_Excerpted passage_
◆ ◆ ◆ ◆

# Growing Out Eyebrows... Suggestions?



## Aquilah (Apr 22, 2006)

As I mentioned in my FOTD for today, I'm going to let my eyebrows grow out. I've never had luck with shaping them myself, or by professionals. I've been told I don't have a natural arch, so I've never worried about having one. Anyway, I'd like any suggestions anyone may have on how to let them grow out while still looking decent when in public *lol*

I don't use any brow products, nor have I ever. Oh, and when I do have them shaped, I want them to look more like those of Eva Longoria, Angelina Jolie or Kelly Monaco (they all seem to have a different look to me)... I've inserted a pic of each... Opinions on that would be great too!!!


----------



## devinjhans (Apr 22, 2006)

when i grow mine out i usually just cover up the growing hairs with concealer and that helps. it is so hard to let them grow out, b/c they are the frame for your face, but when they grow out and look good it's all worth it!


----------



## Becka (Apr 22, 2006)

◆ ◆ ◆ ◆

_Data block_
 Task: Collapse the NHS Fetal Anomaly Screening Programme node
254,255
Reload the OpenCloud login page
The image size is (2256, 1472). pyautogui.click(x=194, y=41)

◆ ◆ ◆ ◆

_What to work on_
Please name the product devinjhans uses to hide the growing hairs, as stated in the eyebrow thread above.

_Answer below_
Concealer.